Latest update May 15th, 2026 12:35 AM
Jun 09, 2021 Letters
DEAR EDITOR,
I have been following something for a while, but withheld public mention. The hope was that it would fade, or diminish, at least. Since the opposite has occurred, I must write; less as criticism, more by way of encouragement.
The issue is political involvement at the ministerial level in everything in every location, and almost all the time. Browse the dailies, and it is minister after minister commandeering space and attention on whatever issue is at hand. The prime practitioner of this noble art of communication, and massaging messages, is Guyana’s top media fox, the Hon. Vice President with universal portfolios, and the countless duties attached to those.
This is well and good for some, but I think it has been taken too far, and gotten away with for too long. Somebody has to say something about this state of affairs, and it may as well be yours truly. The VP and ministers should be talking about, engaged in, and immersed in the big policy matters. The execution and delivery of the programmes, projects, and putting the pieces together on those, really does fall under the duties of the cohort of public servants – whether professional or political or pretended – that is in place to oversee and administer on a day-to-day basis, and document, report, and make public accordingly. The concern is my part, which I articulate for indifferent and dispirited citizens is best presented this way: where are they? Where is this highly touted, well-paid brigade of veteran bureaucrats and newly appointed czars? By this, I speak of the senior officials, as in permanent secretaries, chief of this, and head of that ministry or state agency? It is as if they don’t exist anymore. Or have developed a case of permanent laryngitis. Or have nothing informative to offer, so they do what wise people do: they hold their tongue and bide their time. I think that most of them operate by the standard of better to hold tongue, and keep head; rather than use tongue, out of turn (as interpreted by controllers) and lose head. There has been summary judgment here with that, and the Geneva and UN Conventions do not apply in this democratic and civilised nation. I think America afforded a waiver of such rules.
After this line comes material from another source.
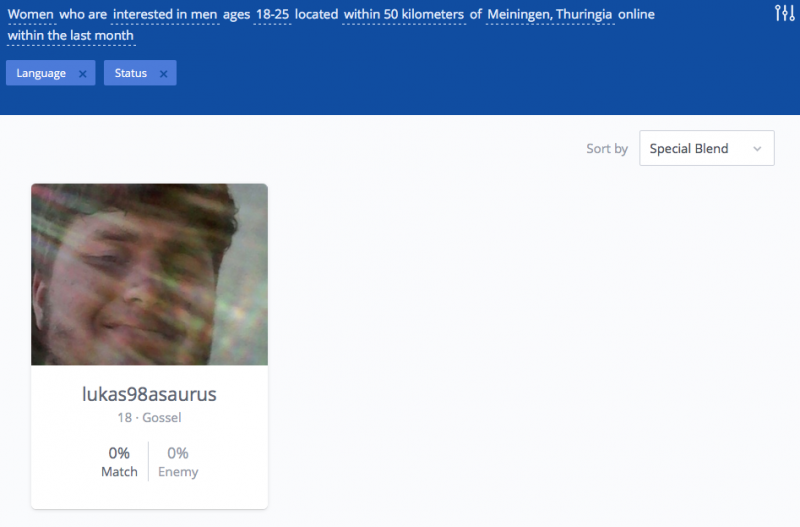This screenshot has height=527, width=800.
Task: Click the Status filter chip label
Action: pyautogui.click(x=130, y=74)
Editor, I think the public (I would) like to hear more from the public service Chiefs (Education, Social Assistance, Hydraulics, Roads, Sea Defence, and so forth). Incidentally, whatever happened to that now endangered species, the Chief Medical Officer? And, is there a Chief Environmental Officer (Executive Director), even an acting one? If they are around and still breathing, please accommodate a little fellow, and send a signal to the public. I am interested. This crew of professionals should not be reduced to being benchwarmers, and nodding heads with rapturous smiles, while wondering why they are part of political performances. Last, it should be noticed that I didn’t seize the opportunity to merge ministerial photo ops and media moments with 2025 campaigning.